Elissa Mailänder is associate professor of contemporary history at the Centre for History (CHSP) at Sciences Po in Paris (France) and an associate research fellow at the Centre Marc Bloch Berlin (Germany). She is co-leading the project Trophy Photographs: Performative Transgressions of Ordinary Soldiers in World War II.

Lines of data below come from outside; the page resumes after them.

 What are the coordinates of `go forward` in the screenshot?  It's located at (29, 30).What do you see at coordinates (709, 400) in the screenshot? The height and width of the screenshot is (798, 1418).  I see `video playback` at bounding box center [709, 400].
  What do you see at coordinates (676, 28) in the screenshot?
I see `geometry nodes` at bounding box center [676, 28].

Born in Italy, Mailänder studied comparative literature and holds a master’s degree in French literature from the University of Vienna (Austria) and one in German studies from the University Paris-Sorbonne (France). Mailänder later changed her focus to history and earned her joint PhD (co-tutelle de thèse) in contemporary history and historical anthropology from the École des Hautes Hautes Études en Sciences Sociales (EHESS) in Paris and the University of Erfurt in 2007. From 2008 to 2009 she was a research fellow at the Center for Interdisciplinary Memory at the Institute for Advanced Study in the Humanities (KWI) in Essen (Germany). Mailänder then worked as a lecturer for the German Academic Exchange Service (DAAD) at EHESS and the Centre interdisciplinaire d’études et de recherches sur l’Allemagne (CIERA), Paris. In 2012, she was appointed associate professor of contemporary history at Sciences Po in Paris. A historian of gender and sexuality and a specialist of Nazi Germany and World War II, she focuses on the history of violence that she analyzes from a material, social, political and cultural dimension.
Research Focus
Mailänder has published extensively on perpetrator history and the practices, structures and mechanisms of violence in Nazi Germany. With Female SS Guards and Workaday Violence: The Majdanek Concentration Camp, 1942–1944 (Lansing: Michigan State University Press, 2015; originally published in German in 2009), Mailänder focused on female perpetrators and the complex socio-structural dynamics that generated individual abuse, mass violence and genocide. Her latest book, Amour, mariage, sexualité: Une histoire intime du nazisme, 1930-1950 (Paris: Seuil, 2021), examines friendship, intimacy and heterosexual relationships in Nazi Germany, highlighting the importance of mass participation and practices of everyday conformity to dictatorship. Mailänder also is a founding member of the international and interdisciplinary research group Sexual Violence in Armed Conflict.
Awards and Recognition
Elissa Mailänder is the 2008 winner of the Herbert Steiner Prize for outstanding doctoral dissertation attributed by the Documentation Center of Austrian Resistance, Vienna.